The result is www.quandl.com as sort of "search engine" for numerical data. The idea with Quandl is that you can find data fast. And more importantly, once you find it, it is ready to use. This is because Quandl's bot returns data in a totally standard format. Which means we can then translate to any format a user wants.
Quandl is rich in financial, economic and sociological time series data. The data is easy to find. It is transparent to source. It can be easily merged with each other. It can be visualized and shared. It is all open. It is all free. There's much more about our vision on our about page.

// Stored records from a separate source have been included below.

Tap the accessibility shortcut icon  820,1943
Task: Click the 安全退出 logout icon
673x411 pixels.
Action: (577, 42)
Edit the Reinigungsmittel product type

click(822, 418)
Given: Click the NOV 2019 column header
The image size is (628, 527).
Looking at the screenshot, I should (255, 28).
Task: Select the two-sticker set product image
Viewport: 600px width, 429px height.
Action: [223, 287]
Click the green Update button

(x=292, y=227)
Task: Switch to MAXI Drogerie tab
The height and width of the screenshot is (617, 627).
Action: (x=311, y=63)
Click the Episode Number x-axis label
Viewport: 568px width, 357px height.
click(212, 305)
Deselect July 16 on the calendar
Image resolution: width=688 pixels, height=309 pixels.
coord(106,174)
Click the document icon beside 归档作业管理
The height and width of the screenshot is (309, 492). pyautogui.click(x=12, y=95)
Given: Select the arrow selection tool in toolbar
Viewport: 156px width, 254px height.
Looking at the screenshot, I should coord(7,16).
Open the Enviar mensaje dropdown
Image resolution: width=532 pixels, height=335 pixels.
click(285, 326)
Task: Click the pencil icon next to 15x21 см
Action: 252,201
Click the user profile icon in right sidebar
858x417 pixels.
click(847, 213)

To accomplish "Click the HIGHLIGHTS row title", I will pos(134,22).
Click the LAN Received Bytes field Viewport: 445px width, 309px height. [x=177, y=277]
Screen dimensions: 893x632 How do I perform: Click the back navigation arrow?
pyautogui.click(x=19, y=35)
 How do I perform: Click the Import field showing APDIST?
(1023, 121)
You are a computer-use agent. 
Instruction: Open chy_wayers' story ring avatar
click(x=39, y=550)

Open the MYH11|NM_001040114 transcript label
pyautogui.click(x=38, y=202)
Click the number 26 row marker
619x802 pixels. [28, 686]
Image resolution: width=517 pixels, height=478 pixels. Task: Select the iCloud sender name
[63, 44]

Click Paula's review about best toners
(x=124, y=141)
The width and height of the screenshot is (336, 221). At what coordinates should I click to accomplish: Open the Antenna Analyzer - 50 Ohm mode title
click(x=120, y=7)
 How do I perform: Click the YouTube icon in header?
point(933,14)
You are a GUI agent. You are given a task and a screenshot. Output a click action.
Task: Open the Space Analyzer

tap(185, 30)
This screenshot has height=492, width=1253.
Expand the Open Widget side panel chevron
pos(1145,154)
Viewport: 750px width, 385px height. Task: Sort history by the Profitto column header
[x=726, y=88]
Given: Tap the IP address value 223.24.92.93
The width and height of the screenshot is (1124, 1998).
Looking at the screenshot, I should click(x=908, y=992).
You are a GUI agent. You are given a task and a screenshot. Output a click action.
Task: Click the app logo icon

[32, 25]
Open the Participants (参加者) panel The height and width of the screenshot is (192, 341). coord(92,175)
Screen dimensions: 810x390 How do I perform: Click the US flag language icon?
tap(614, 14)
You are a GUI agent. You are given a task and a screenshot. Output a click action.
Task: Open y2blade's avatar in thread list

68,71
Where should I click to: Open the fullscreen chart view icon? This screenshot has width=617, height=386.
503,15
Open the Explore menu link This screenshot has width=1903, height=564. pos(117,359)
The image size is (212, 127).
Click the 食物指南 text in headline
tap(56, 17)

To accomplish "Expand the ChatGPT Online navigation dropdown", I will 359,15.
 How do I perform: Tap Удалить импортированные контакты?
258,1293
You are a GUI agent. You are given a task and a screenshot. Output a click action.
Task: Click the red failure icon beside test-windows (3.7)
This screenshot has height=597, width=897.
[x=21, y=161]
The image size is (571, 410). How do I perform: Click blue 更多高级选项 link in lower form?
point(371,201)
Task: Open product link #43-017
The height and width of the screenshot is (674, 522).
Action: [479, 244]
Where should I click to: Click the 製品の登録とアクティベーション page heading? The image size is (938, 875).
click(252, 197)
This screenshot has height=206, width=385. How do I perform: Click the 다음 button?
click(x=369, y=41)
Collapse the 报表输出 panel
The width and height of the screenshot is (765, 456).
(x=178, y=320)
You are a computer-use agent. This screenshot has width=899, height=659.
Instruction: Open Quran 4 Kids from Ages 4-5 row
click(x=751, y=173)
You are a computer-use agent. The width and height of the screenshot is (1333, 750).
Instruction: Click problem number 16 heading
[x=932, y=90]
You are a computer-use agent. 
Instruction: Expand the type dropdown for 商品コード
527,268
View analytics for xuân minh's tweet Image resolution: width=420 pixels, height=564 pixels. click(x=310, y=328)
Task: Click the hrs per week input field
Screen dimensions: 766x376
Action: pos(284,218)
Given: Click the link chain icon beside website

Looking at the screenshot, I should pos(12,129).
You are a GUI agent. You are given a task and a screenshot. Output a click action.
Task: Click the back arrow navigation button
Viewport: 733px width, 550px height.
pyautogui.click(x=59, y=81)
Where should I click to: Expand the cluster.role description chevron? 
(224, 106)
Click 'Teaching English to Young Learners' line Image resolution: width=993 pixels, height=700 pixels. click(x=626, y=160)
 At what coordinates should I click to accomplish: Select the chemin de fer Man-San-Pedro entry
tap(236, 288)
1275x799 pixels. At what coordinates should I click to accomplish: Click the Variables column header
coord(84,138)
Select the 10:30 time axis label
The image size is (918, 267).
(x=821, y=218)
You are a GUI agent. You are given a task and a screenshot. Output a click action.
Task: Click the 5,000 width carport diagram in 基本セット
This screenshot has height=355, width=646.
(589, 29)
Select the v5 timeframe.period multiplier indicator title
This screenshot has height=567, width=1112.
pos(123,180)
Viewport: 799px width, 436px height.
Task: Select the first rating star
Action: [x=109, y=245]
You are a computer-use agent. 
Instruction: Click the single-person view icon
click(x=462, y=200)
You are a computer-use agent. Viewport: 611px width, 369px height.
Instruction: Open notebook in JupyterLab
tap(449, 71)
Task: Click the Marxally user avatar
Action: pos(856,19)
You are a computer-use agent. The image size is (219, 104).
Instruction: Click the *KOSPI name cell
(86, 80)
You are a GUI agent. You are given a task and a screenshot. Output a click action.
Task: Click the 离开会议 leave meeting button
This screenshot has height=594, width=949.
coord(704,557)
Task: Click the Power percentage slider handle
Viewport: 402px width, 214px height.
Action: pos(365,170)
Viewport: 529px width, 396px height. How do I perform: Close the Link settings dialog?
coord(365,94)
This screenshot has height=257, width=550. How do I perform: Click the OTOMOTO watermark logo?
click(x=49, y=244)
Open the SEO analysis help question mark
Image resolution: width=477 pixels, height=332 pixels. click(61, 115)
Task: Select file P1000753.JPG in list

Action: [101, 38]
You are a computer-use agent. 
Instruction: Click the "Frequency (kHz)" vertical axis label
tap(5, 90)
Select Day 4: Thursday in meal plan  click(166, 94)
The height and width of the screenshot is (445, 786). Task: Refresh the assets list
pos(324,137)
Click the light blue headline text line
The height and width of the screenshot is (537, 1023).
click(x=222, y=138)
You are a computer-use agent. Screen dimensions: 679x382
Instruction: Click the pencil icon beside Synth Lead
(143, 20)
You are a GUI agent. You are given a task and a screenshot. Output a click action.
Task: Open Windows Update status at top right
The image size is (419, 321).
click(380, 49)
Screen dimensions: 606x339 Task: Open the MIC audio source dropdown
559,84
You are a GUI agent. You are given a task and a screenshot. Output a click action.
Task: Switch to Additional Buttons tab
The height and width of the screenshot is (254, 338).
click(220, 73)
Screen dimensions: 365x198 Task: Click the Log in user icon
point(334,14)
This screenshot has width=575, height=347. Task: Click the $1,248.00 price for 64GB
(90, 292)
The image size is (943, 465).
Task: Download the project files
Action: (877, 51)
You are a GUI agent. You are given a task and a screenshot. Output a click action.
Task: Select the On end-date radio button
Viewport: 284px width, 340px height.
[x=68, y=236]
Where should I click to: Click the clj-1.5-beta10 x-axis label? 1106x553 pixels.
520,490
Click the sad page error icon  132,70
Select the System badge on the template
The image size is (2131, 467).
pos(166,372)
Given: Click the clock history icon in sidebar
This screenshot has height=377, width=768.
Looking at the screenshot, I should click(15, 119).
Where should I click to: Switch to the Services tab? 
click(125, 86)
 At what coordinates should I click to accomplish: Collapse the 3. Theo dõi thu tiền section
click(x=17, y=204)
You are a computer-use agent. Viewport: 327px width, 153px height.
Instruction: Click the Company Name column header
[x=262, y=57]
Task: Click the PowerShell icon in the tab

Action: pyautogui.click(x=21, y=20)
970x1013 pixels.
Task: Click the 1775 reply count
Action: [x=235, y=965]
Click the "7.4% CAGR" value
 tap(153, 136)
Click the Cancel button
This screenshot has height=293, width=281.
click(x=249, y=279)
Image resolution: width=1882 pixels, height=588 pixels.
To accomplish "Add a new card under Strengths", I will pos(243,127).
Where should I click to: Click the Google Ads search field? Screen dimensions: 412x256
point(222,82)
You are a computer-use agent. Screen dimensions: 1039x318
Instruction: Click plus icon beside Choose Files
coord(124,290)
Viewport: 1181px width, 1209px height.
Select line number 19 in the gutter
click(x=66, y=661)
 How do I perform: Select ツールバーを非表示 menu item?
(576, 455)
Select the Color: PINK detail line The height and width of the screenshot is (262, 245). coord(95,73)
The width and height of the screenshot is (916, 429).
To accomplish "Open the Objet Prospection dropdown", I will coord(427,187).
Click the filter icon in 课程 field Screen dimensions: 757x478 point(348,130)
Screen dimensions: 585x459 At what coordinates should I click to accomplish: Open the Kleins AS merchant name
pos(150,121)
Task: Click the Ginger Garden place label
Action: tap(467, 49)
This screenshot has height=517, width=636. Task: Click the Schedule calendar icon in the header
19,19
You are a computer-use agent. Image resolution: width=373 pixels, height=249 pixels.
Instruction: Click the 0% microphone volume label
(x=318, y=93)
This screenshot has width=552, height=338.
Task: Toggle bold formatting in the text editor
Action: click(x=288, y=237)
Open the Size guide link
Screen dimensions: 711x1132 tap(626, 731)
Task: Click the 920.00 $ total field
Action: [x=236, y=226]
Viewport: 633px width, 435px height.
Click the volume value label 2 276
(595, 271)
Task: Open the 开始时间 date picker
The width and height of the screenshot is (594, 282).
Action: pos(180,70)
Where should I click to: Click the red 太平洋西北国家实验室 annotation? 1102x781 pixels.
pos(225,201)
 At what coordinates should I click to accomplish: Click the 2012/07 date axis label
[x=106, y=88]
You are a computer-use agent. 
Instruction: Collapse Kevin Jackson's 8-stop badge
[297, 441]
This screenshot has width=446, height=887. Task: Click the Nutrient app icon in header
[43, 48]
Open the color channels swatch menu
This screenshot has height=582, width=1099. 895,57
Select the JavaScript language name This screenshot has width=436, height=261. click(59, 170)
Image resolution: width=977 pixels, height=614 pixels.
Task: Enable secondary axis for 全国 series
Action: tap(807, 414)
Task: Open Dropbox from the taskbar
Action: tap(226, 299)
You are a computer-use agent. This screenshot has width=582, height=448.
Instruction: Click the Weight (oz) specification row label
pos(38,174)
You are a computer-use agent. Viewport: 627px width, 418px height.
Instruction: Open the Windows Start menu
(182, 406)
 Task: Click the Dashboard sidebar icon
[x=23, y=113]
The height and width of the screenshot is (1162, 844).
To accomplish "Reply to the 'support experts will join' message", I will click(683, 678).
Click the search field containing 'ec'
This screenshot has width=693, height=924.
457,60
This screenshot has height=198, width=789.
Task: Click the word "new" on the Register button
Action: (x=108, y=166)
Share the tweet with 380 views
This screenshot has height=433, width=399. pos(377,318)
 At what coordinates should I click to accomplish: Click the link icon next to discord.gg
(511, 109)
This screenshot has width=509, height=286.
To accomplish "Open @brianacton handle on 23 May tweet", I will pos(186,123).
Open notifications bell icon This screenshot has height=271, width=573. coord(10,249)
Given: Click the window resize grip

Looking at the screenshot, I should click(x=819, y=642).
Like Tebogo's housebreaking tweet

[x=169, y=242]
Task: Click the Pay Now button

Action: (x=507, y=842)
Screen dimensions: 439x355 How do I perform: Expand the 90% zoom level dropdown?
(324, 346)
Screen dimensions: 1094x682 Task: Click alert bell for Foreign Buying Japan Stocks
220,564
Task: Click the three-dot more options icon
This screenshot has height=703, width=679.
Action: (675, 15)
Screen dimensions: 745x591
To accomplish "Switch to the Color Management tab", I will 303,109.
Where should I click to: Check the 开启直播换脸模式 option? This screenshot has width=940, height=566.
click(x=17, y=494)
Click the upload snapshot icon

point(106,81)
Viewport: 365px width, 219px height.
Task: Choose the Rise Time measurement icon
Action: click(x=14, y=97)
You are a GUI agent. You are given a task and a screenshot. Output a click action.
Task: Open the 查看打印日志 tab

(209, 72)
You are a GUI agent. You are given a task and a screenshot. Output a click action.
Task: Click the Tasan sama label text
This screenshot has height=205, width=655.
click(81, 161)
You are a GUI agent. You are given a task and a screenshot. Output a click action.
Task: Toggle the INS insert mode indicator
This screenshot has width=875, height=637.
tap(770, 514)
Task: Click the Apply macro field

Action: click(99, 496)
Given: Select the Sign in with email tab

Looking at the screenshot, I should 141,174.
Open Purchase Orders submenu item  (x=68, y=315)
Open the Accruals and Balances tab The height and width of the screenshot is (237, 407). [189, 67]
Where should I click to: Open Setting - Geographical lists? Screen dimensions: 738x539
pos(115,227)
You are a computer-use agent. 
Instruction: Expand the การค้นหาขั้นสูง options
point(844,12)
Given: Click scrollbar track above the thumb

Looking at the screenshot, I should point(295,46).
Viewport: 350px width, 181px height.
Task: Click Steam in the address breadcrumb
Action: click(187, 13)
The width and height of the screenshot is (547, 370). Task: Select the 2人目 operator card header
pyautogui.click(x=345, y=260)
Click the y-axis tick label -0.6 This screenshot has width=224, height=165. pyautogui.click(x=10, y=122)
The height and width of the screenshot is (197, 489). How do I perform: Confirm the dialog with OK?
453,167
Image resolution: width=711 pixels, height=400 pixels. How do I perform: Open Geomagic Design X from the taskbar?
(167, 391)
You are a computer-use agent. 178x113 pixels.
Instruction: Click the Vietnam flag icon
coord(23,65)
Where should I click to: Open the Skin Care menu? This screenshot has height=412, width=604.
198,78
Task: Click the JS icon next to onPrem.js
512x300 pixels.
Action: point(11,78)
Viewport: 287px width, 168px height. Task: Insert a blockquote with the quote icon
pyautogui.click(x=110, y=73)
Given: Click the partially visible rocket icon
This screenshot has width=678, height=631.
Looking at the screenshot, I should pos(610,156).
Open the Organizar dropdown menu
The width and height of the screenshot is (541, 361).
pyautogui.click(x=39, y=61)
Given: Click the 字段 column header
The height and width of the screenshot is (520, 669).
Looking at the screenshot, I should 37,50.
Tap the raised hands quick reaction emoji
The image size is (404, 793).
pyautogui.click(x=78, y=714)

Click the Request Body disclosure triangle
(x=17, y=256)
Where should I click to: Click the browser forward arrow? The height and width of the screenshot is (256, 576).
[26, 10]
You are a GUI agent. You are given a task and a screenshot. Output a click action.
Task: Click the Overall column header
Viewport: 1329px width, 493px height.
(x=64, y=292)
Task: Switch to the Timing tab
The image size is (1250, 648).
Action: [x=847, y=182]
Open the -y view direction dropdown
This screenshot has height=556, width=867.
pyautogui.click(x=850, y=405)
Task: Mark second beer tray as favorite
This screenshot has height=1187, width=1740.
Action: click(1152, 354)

In the near future we will be inviting (and indeed encouraging) Quandl users to "drive" the Quandl-bot themselves so that Quandl has the data they personally need. We're working towards building a sort of Wikipedia of numerical data. In the long term we hope to do to certain "closed data dinosaurs" what Jimmy Wales did to Britannica. In the short term, I would be very pleased if we could make Quandl a valuable resource for the R community.